I smell. Not I can smell, which I can, but I have the essence of one who has not showered all week. Which I haven’t. Not for lack of time, mind you, but for logistical reasons that involve a dog, a rabbit, the vertical edge of a curb and now, a broken kneecap. But I am getting ahead of myself.
Just a mere week ago, I had written a story in my head about my morning routine of vampire swimming and the joy it brings me. The self professed vampire swimmers are a handful of us who slug to the gym during the four am hour, swim from 5-6 (or later…) and then head home to begin our day of getting kiddos up and to school or to the office before the workday begins. We arrive when it is pitch black and we leave with the same hue in the sky. We chat a little, swim hard and look forward to our next swim together. I don’t know much about any of them other than their first name, and some I don’t even know that much.. We all feel a certain emotional attachment to our lane, even though there is no logic behind the lane position we have. No matter how many or few are there each morning, we check on each other by checking their lane while underwater by recognizing their stroke and we feel the camaraderie that we crepuscular morning-time paddlers share.
So waxing poetic on this gift I enjoy several mornings a week, I thought I’d make time to write something about this niche pleasure. Come to the next morning as I walked our dog and my husband in the wee-predawn hours (okay, confession time. Wade walks our dog, Bisbee, every morning, I just join him on the mornings I don’t swim.), solving all the world’s problems in a brisk 3 mile jaunt. Apparently the rabbits in the area also feel this time of the day is most delightful as our little hunter was pulling, sniffing and on the prowl. As we approached the bridge that crosses the arroyo near our house, Bisbee took off full steam, which meant yours truly as the caboose, followed the pace. Pulling her leash while commanding her to “leave it” was like giving a toddler jell-o and telling them to just watch it wiggle and don’t touch. She was not listening and went ahead with what she wanted to do. The rabbit ran ahead, the dog pulled harder, and I tried to keep up….until I couldn’t. The rabbit went left, the dog went hard left, and I did not get the memo. I continued straight, sailing over the dog as if she were a barrier and collided with the vertical edge of the curb on the bridge. The nice, angular curb that keeps cars from coming up onto the sidewalk and over the bulwark. The nice, angular, practically indestructible concrete that is not meant to meet bone.
WIth banged up hands, a wobbly knee and a chagrined dog (minus the incendiary rabbit), we hobbled home. Now, why do I smell?

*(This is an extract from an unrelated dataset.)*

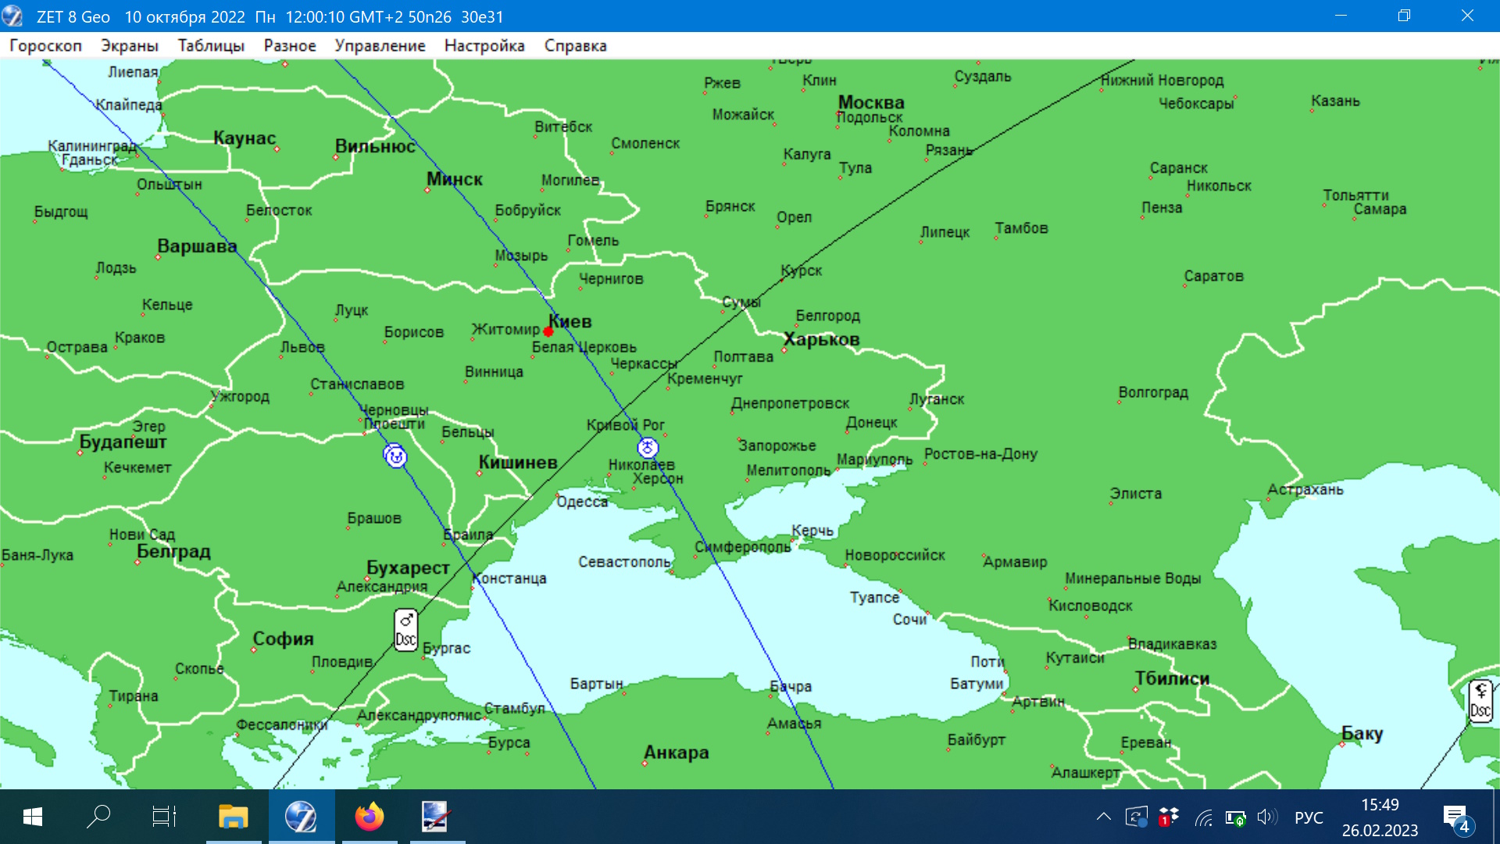Click the red Kyiv location dot
1500x844 pixels.
pos(548,332)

After x-rays and the ortho visit, I was given a full leg brace to be worn 24/7. I was grateful I could opt for this over the plaster cast, but astonished to feel that this will not budge and my knee cannot bend at all, so it is like having a full cast. Great for healing, but on my list of things to do prior to this mishap, I had meant to keep up my yoga. (Mari speak: I have needed to work on my flexibility for a while and thought Lent would be a good time to start.) I do not have the limberness to bend down and put this brace on and off (nor put my shoes and socks on, Wade’s new job after walking the dog each morning). I cannot shower without someone helping me put my brace back on right away without bending my knee. So, I am humbly at the mercy of Wade being home when I would like to indulge in lavation.
It has been a busy week! Wade has been busy, I have been busy. But it is Friday evening and the week has come to a close…time for me to wash and hopefully return to smelling fresh as a daisy.
Where is the grace in all of this? For Lent this year, I wanted to strive to be more purposeful in some of the mundane parts of the day. In the cooking and the cleaning, the laundry and just putting things away, I wanted to make the time for counting my blessings and talking to God while I showed my family love in the little things. Sometimes though, with my cycling and vampire swimming, and even a more leisurely dog walk, it was hard to make time for and remain enthusiastic about the prosaic parts of my day. Lent was going to be my time to slow down a bit and be resolute in appreciation of the gifts He’s given. I was also going to work on (start back up!) my yoga and clean out my closet from the bottom up. While this injury prevents me from doing the latter, I certainly do have the time to thank and reflect…and maybe even appreciate the blessing of a shower.